These exercises are really simple to do. Simply imagine that you have a full bladder and are desperate to pass urine, the muscles that you pull are your pelvic floor muscles, contract them in an upward motion and hold for a few seconds then release. Also, imagine that you are trying to grip hold of something internally, again hold for a few seconds and release. Repeat this exercise in batches of 6-8 throughout the day, wherever you are, and remember to keep breathing normally. It is not advised to do this exercise whilst you are actually passing urine by stopping it mid-flow as this can lead to urinary tract infections.

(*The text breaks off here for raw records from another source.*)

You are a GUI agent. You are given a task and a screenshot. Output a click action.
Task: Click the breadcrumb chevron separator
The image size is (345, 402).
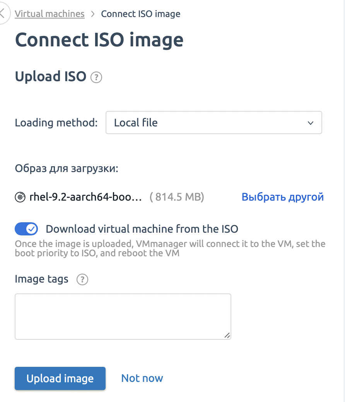[93, 14]
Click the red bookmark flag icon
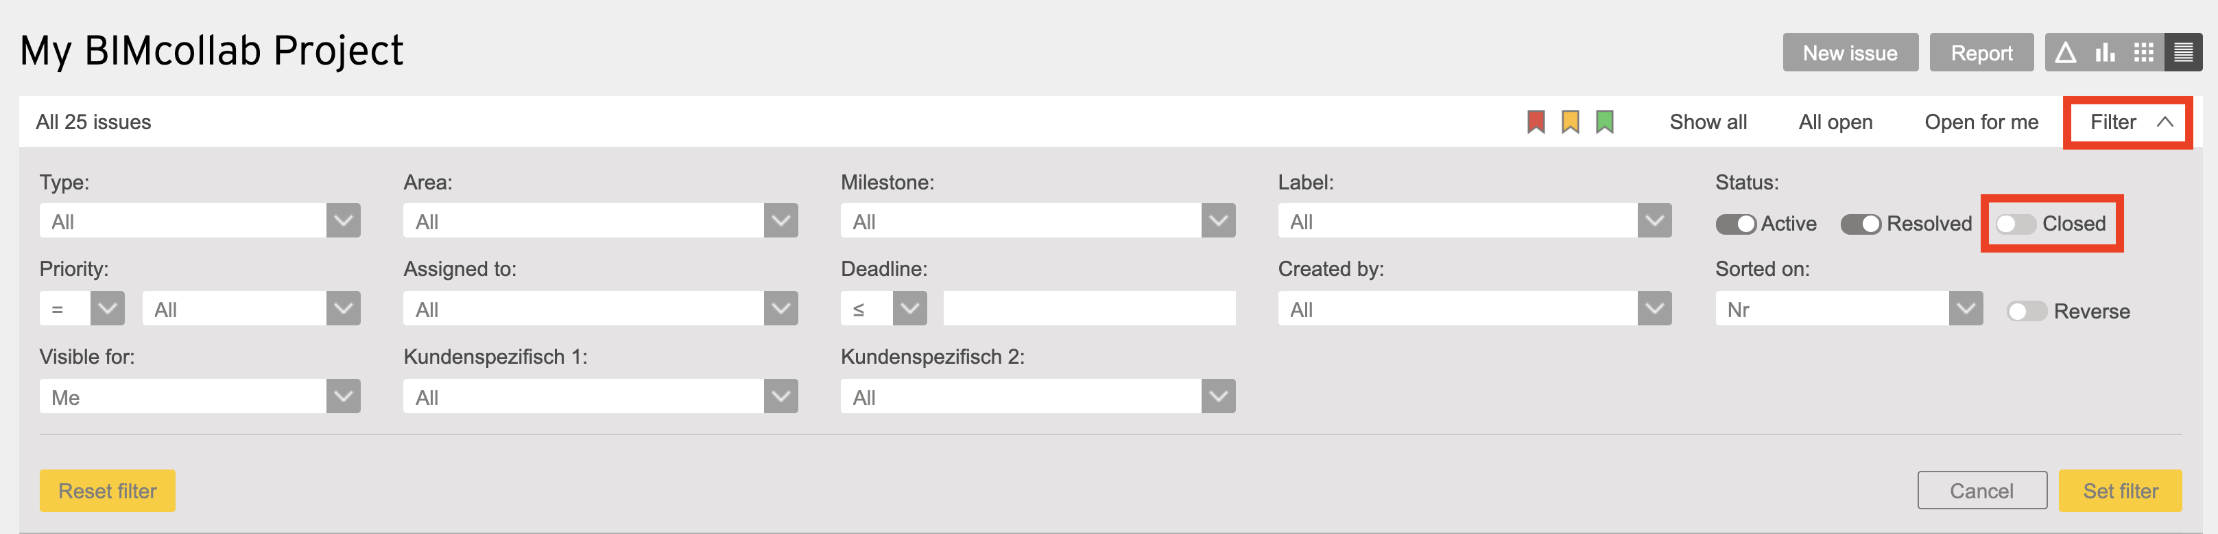Screen dimensions: 2218x534 click(x=1535, y=121)
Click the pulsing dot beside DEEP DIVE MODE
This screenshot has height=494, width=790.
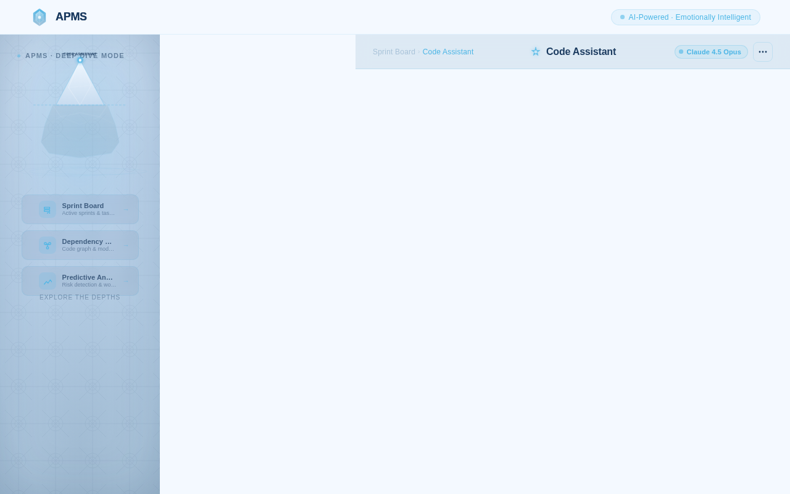pyautogui.click(x=19, y=56)
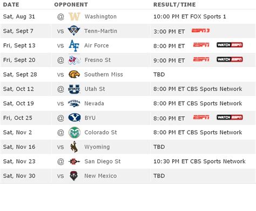This screenshot has width=256, height=211.
Task: Click the Utah State U logo
Action: [x=74, y=89]
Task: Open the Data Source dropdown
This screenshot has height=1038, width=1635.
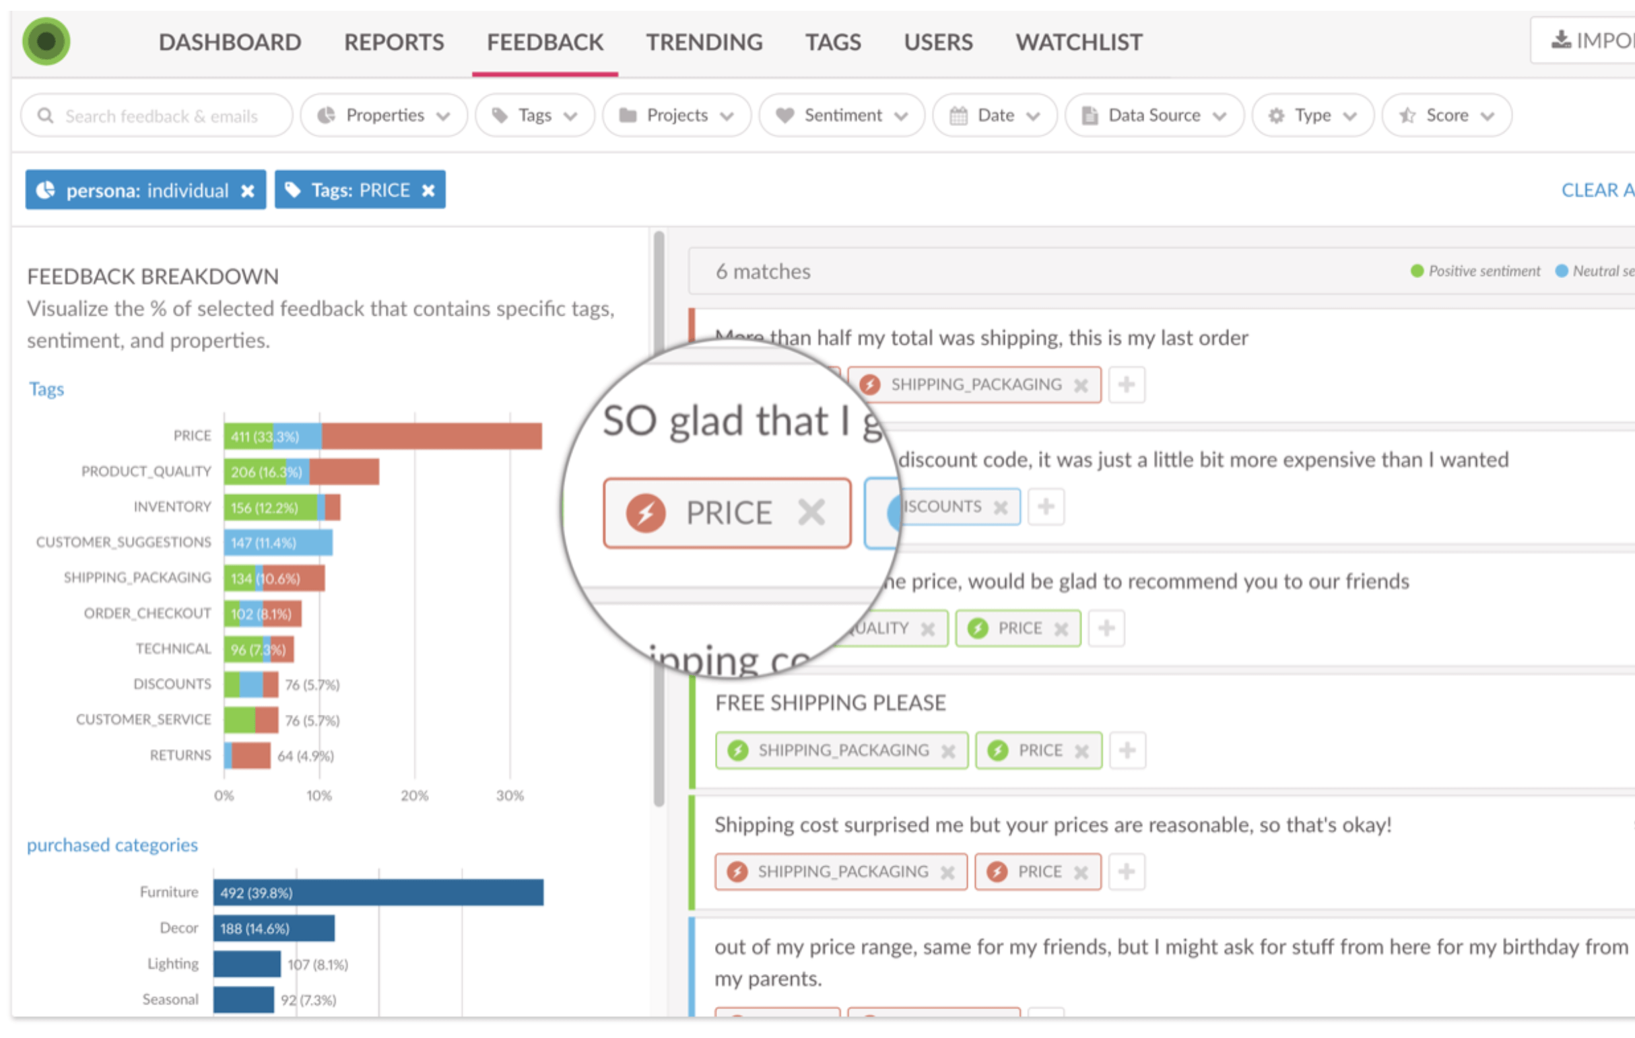Action: [x=1154, y=115]
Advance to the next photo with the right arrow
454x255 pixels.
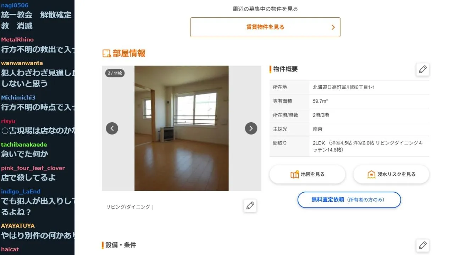pyautogui.click(x=251, y=128)
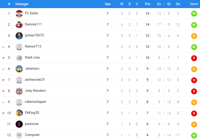
Task: Select Jeremyss cartoon avatar
Action: pyautogui.click(x=19, y=69)
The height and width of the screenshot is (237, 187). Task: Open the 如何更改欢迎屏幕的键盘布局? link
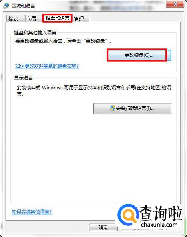(47, 66)
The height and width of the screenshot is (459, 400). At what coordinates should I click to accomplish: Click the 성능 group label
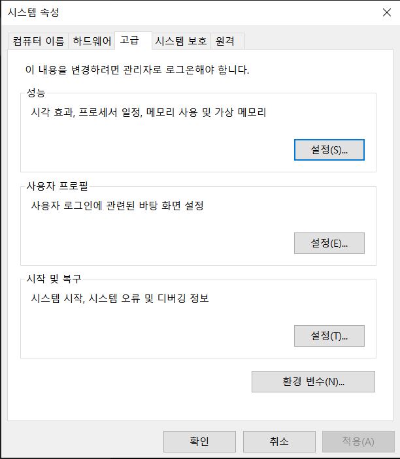tap(36, 93)
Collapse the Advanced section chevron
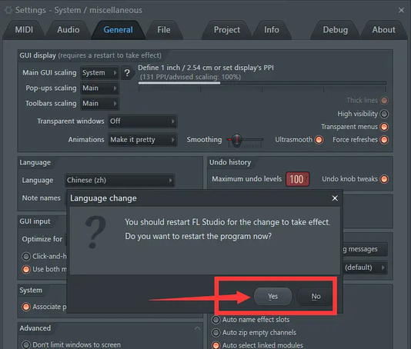Viewport: 411px width, 349px height. [x=197, y=328]
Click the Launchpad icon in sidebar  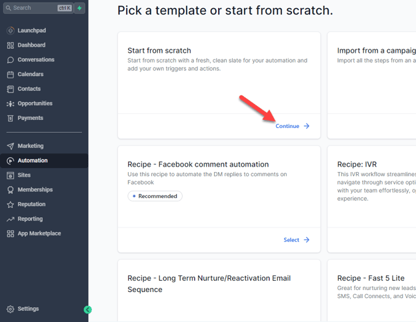(11, 31)
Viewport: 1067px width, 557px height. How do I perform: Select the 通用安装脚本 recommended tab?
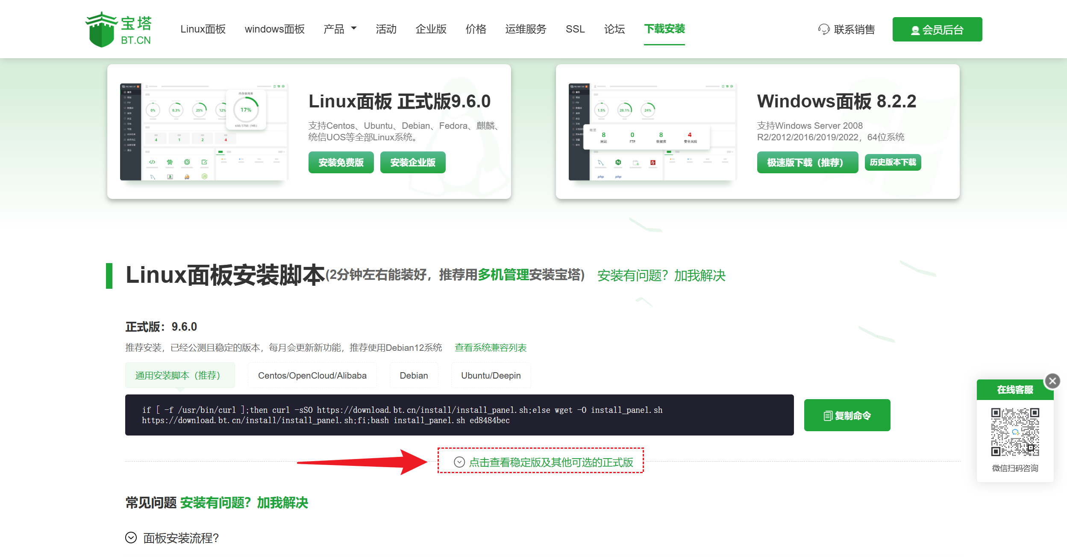179,375
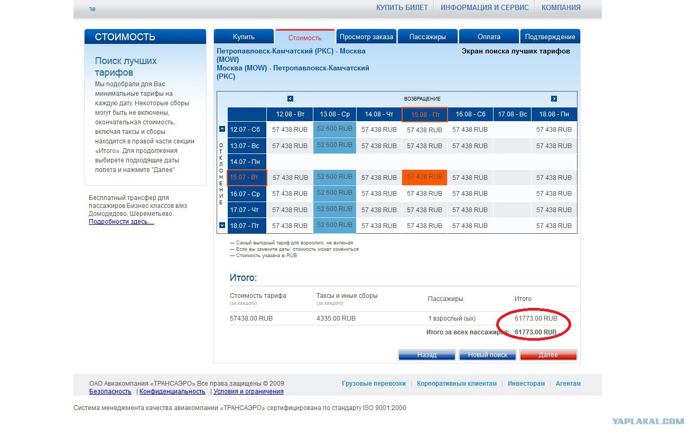Open the Условия и ограничения footer link

(x=248, y=392)
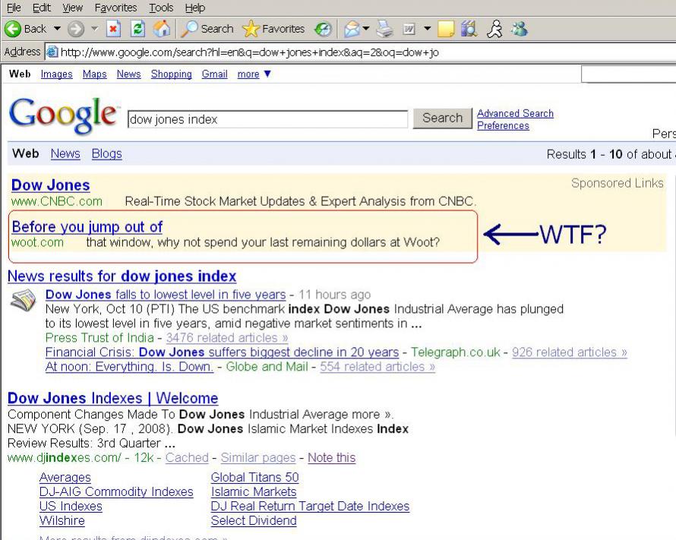Open the Favorites menu in menu bar
The width and height of the screenshot is (676, 540).
click(115, 8)
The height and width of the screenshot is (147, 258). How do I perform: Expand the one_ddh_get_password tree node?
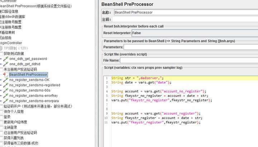[x=1, y=59]
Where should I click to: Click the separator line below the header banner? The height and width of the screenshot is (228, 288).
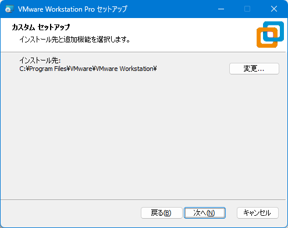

Leg Squats – This simply strengthens your leg muscles for the extra weight that you will be carrying in the coming months. Holding onto something secure, bend both legs in a straight line with one foot approximately 30cm in front of the other. Lower your legs slowly into 2 right angles until your back knee is almost touching the floor then raise slowly back up to the starting position. Repeat this 6-8 times, then change legs.

18 Weeks Pregnant – Healthy Pregnancy

As your pregnancy advances and your weight increases you will need to ensure that you maintain a good posture at all times by standing, bending and sitting in the correct position with your back straight and feet flat on the floor. If you need to pick anything up then bend only the legs, keeping the back straight.

A lot of first time mothers begin to feel the movement of their babies for the first time. Another thing, now that you’re 18 weeks pregnant, is you should be able to feel your uterus just below your bellybutton and will be starting to show a little.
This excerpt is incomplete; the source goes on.